Focus On Sport / Focus on Sport / Getty

Following the news Friday that baseball legend Hank Aaron died at age 86, the sporting world began to pay tribute to the former home run champion and civil rights icon, remembering him as a man of grace, kindness, and dignity.

Aaron's fellow Baseball Hall of Famers - some of whom shared the diamond with "Hammerin' Hank" at points throughout their careers - expressed a profound feeling of loss.

Barry Bonds, who broke Aaron's career home run record in August 2007, wrote that African American role models like Aaron shaped him "for a future I could have never dreamed of."

Former MLB commissioner Bud Selig, who owned the Milwaukee Brewers when Aaron returned for a second stint in the city from 1975-76, released a statement on his friend's passing.

"Besides being one of the greatest baseball players of all time, Hank was a wonderful and dear person and a wonderful and dear friend," Selig wrote, per The Athletic's Will Sammon. "Not long ago, he and I were walking the streets of Washington, D.C., together and talking about how we've been the best of friends for more than 60 years.

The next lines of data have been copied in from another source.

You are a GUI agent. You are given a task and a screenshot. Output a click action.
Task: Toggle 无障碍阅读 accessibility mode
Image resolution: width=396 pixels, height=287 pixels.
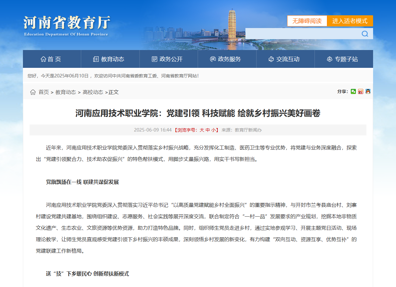[x=307, y=21]
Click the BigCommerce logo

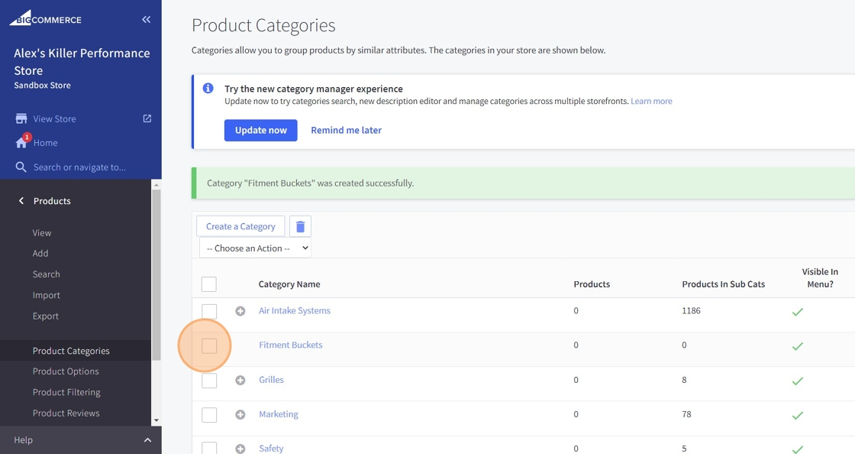pyautogui.click(x=46, y=18)
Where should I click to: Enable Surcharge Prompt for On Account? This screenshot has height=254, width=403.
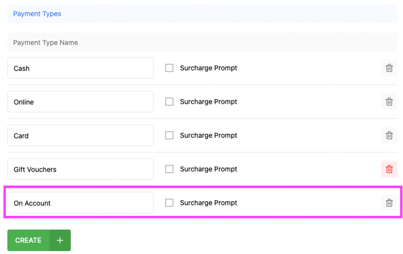tap(169, 203)
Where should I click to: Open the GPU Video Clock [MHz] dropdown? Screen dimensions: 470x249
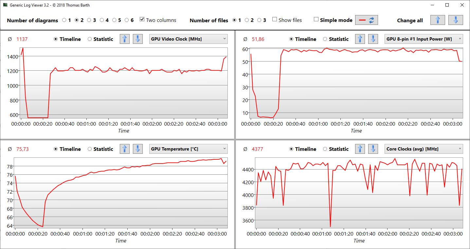pyautogui.click(x=188, y=39)
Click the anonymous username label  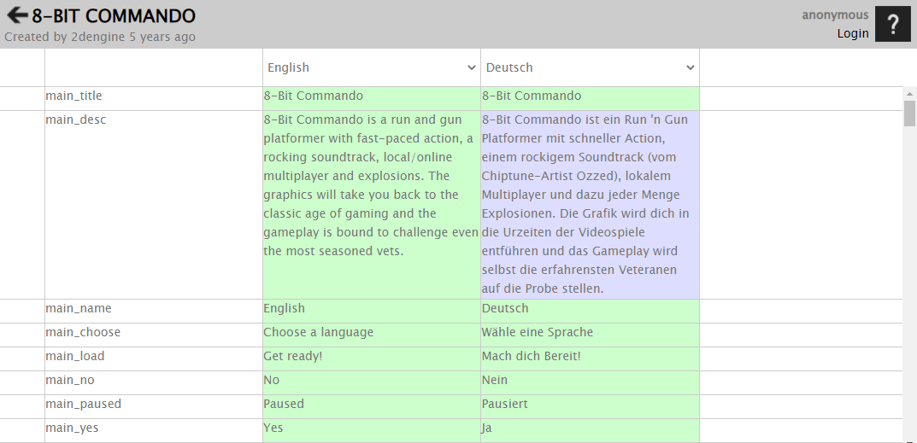pyautogui.click(x=835, y=15)
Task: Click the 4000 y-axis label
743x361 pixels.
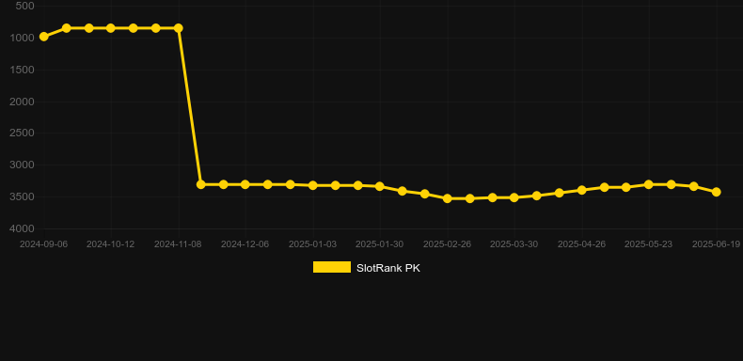Action: point(23,228)
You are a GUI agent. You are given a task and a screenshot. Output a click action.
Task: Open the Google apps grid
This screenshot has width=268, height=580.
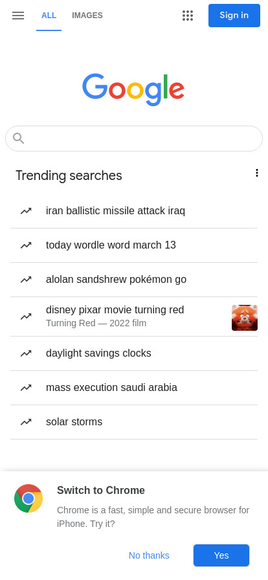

"Then Hank said: 'Who would have ever thought all those years ago that a black kid from Mobile, Alabama, would break Babe Ruth's home run record and a Jewish kid from Milwaukee would become the commissioner of baseball?'"

While Aaron hung up his cleats after the 1976 season, the magnitude of his presence was not lost on past and present stars and managers of the modern game.

Free-agent infielder Justin Turner noted that Aaron was the latest among a recent run of Hall of Fame deaths, including Tommy Lasorda and Don Sutton earlier this month.

Others from outside the MLB family also paid tribute to Aaron, including former President Jimmy Carter, a Georgia native.